# Erreur installation windows 10 via BootCamp sur MacBook pro 2017



## simonjoanin (20 Février 2018)

Bonjour,
Ayant acheter un macbook pro 2017, je souhaite scinder mon disque dur en 2 parties via Boot Camp pour avoir Windows 10.
J'ai donc téléchargé l*'image ISO Windows 10 64 Bits* sur le site officiel de Microsoft.
Un message d'erreur apparait lors de l'étape *"préparation"* Windows.
Le message est :* windows n'a pas pu analyser ou traiter le fichier de réponses sans assistance pour l'étape "specialize". les paramètres spécifiés dans le fichier de réponses ne peuvent pas être appliqués. l'erreur a été détectée lors du traitement des paramètres du composant "Microsoft-Windows-Deployment"*
A savoir que je n'ai* pas activé de clé windows* car je voudrais éviter se frais. 

Pouvez vous m'aider s'il vous plais ??
J'ai appelé l'assistance Apple et Windows et aucun des 2 peuvent m'aider.

Merci d'avance !! 

Simon.


----------



## Locke (20 Février 2018)

Le bon fichier .iso de Windows 10 porte le nom exact de *Win10_1709_French_x64.iso*


simonjoanin a dit:


> A savoir que je n'ai* pas activé de clé windows* car je voudrais éviter se frais.

---------------

▶ TRAVAIL À FAIRE
a) Dans la discussion sur l'installation de Windows 10 via Boot Camp, quel nom exact porte le bon fichier .iso de Windows 10 ?
b) Recopiez mot pour mot le passage de la discussion sur l'installation de Windows 10 via Boot Camp qui va de "## simonjoanin (20" à "Merci d'avance !!", ces deux extrémités comprises.

---------------

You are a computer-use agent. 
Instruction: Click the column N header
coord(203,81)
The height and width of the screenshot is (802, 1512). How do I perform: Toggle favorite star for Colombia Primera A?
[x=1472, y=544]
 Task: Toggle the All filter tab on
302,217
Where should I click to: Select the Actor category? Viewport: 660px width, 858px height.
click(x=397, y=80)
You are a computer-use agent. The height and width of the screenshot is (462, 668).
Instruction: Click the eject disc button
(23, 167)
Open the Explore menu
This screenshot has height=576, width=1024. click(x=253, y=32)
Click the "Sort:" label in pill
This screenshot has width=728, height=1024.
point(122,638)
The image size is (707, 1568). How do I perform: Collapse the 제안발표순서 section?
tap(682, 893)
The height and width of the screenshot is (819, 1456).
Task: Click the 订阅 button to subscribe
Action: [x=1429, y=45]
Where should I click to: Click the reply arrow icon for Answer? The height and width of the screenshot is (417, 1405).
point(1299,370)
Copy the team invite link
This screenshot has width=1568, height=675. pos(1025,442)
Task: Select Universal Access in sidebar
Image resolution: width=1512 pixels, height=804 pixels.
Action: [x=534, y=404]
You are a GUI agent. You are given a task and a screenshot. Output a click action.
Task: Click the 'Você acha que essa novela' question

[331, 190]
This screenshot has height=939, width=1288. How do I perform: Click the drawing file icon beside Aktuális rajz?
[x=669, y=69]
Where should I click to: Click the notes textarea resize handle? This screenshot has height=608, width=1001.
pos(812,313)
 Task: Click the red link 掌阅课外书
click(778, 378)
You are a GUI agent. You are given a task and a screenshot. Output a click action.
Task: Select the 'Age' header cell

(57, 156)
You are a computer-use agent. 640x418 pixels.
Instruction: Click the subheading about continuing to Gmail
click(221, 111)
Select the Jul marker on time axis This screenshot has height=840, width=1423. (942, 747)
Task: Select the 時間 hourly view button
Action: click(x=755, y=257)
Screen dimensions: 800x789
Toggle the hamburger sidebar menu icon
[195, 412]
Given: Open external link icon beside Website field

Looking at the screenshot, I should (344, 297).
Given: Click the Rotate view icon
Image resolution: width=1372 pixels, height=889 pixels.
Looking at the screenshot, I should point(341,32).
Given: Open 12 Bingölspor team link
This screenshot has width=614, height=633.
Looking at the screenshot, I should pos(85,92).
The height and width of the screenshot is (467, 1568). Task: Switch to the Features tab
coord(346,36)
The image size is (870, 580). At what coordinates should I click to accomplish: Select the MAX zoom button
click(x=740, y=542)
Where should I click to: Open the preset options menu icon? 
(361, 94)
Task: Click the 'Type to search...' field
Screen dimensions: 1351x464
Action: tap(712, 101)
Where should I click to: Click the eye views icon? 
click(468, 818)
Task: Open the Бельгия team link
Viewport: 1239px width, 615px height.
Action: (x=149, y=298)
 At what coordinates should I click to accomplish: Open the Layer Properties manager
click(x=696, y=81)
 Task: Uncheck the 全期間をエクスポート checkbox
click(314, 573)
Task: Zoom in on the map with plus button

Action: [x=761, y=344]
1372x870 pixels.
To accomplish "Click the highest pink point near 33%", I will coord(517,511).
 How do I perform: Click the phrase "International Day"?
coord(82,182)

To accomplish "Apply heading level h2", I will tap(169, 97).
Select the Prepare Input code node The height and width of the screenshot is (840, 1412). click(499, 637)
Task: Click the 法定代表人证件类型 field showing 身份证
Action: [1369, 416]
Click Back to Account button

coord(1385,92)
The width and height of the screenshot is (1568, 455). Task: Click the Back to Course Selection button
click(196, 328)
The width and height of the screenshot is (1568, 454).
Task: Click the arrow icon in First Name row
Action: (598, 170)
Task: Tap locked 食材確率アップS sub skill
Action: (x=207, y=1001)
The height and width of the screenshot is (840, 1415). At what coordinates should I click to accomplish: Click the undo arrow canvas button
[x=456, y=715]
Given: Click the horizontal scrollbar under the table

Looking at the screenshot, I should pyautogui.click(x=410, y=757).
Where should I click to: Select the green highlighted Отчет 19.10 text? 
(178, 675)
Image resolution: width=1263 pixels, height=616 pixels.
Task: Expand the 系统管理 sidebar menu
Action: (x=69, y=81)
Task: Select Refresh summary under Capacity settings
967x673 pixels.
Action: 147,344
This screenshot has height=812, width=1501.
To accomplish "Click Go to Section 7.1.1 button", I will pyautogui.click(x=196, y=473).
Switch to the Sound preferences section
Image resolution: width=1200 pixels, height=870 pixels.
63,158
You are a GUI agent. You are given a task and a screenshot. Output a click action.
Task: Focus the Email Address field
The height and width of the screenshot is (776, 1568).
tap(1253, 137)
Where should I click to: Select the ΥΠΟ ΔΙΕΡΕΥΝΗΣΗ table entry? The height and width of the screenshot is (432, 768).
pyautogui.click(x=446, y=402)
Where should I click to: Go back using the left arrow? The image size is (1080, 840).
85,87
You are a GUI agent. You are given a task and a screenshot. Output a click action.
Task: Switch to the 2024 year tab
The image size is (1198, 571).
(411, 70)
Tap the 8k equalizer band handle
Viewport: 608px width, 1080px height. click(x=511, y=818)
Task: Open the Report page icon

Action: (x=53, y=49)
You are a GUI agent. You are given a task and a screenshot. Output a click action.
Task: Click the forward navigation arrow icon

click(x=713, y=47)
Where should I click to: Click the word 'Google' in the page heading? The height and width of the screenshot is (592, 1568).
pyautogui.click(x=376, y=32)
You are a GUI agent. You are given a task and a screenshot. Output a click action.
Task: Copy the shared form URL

---------------

▶ RÉPONSES DONNÉES
a) Win10_1709_French_x64.iso

b)
## simonjoanin (20 Février 2018)

Bonjour,
Ayant acheter un macbook pro 2017, je souhaite scinder mon disque dur en 2 parties via Boot Camp pour avoir Windows 10.
J'ai donc téléchargé l*'image ISO Windows 10 64 Bits* sur le site officiel de Microsoft.
Un message d'erreur apparait lors de l'étape *"préparation"* Windows.
Le message est :* windows n'a pas pu analyser ou traiter le fichier de réponses sans assistance pour l'étape "specialize". les paramètres spécifiés dans le fichier de réponses ne peuvent pas être appliqués. l'erreur a été détectée lors du traitement des paramètres du composant "Microsoft-Windows-Deployment"*
A savoir que je n'ai* pas activé de clé windows* car je voudrais éviter se frais. 

Pouvez vous m'aider s'il vous plais ??
J'ai appelé l'assistance Apple et Windows et aucun des 2 peuvent m'aider.

Merci d'avance !!